Helen Whitney recently interviewed several leaders of the LDS Church for the PBS documentary on the Mormons. PBS posted transcripts of some of the interviews to their site. Recently, the LDS Church posted transcripts of a couple more interviews to their site, including the interview of Boyd Packer, Acting President of the Quorum of the Twelve Apostles. I was intrigued by some thoughts President Packer shared at the end of his interview, presented below -- "HW" standing for Helen Whitney and "BKP" standing for Boyd Packer.
HW: There’s a hymn that you mentioned that you love when talking about the plan of salvation to somebody. Something about “hie to” — I’d like to hear that from you.
BKP: “If I could hie to Kolob in the twinkling of an eye, and then continue onward with that same speed to fly, do you think that I could ever, through all eternity, find out the generations where Gods began to be?”

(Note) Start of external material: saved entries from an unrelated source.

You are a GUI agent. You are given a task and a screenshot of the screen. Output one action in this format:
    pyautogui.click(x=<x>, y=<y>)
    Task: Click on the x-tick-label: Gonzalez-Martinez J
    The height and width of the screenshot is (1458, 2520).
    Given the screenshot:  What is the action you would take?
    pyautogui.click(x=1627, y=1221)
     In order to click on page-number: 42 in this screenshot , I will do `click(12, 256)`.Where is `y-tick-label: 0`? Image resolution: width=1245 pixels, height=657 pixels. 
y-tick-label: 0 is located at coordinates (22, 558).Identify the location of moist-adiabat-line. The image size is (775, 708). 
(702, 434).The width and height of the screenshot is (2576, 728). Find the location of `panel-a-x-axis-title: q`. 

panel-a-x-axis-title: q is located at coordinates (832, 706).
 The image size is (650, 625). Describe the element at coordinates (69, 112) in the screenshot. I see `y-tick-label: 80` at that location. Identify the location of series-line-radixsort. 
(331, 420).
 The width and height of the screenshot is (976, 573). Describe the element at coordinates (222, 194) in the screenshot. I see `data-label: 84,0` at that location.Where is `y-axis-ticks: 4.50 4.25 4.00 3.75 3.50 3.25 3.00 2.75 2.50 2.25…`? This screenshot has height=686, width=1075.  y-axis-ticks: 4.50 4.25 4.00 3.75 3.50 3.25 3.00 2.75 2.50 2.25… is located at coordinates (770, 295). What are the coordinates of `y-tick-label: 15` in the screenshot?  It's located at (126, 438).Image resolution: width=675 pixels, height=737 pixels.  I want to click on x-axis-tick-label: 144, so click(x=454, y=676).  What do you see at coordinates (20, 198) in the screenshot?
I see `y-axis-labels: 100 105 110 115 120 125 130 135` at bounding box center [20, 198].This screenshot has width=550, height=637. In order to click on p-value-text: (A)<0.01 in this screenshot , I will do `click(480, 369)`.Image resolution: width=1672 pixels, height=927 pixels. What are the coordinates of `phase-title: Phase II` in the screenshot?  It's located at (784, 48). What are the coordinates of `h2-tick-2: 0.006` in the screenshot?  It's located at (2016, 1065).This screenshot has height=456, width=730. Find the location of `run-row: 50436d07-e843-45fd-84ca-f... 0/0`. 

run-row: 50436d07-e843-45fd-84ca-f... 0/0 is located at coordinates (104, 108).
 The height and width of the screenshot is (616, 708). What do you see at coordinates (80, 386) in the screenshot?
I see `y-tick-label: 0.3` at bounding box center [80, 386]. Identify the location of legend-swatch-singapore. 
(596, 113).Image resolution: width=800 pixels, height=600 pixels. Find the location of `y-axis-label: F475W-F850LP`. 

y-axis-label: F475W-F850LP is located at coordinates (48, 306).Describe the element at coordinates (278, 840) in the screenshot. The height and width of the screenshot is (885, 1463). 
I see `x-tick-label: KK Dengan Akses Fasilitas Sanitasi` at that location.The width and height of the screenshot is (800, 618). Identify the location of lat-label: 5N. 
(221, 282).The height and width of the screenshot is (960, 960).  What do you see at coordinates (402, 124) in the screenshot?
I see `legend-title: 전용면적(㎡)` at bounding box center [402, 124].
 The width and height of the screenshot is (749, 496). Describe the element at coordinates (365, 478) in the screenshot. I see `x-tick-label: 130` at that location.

Then the other verse goes on, and you can read it: “There is no end to matter, there is no end to space; there is no end to wisdom; there is no end to race.” You’re testing an old man. That is a very profound song that you should read when you’re studying about what’s going on in the world today.
When you read that and talk and look into the eternities, you see the endlessness of it all — that’s caught up in the words of that song. President David O. McKay read that to one of the astronauts that came. There’s so many things that we don’t know, but it’s a wonderful world that we live in. There’s no end to what we can learn, but we only use about 15 percent of the room there. It’s a great, great revelation that came from William W. Phelps.
"If I could hie to Kolob” — now you have to know what Kolob is; the scriptures say it is the center place — “and then continue onward with that same speed to fly.”
I know a lot of hymns, and I know that one.
HW: But it does say something essential about Mormons.
BKP: It does; it shows a depth and a breadth and a power that is consistent with all that we know. All of the orbits of all the heavenly bodies follow that same thing — it’s an amazing world we live in. When you see color and life and all that life has to offer, we shouldn’t be bored.
HW: More than that. One last question. There’s a moment that comes — instead of inheriting the faith, they inhabit it. Was there such a moment for you?
BKP: I can’t look back and say, “Well that’s the day, that’s the moment I knew.” There were a number of them — I think I grew into it and tried to teach our family in such a way they’d grow into it. Finding that “pearl of great price” is just the beginning, not the end.
Someone said to Brigham Young, “The more I know, the more I learn, the less I know.” He said, “I wouldn’t say that. I would say the more I learn, the more I discern an eternity of knowledge.” Now that’s Brigham Young.
I must admit that I was pleasantly surprised to learn that President Packer loves the hymn "If You Could Hie to Kolob". It is, in my estimation, among the most uniquely Mormon hymns, celebrating eternal progress of a plurality of gods in worlds without end. I also enjoyed President Packer's reference to Brigham Young's comment on knowledge -- why should we expect an end to learning? It's good to see evidence that these ideas continue to be cherished by the leaders of the LDS Church.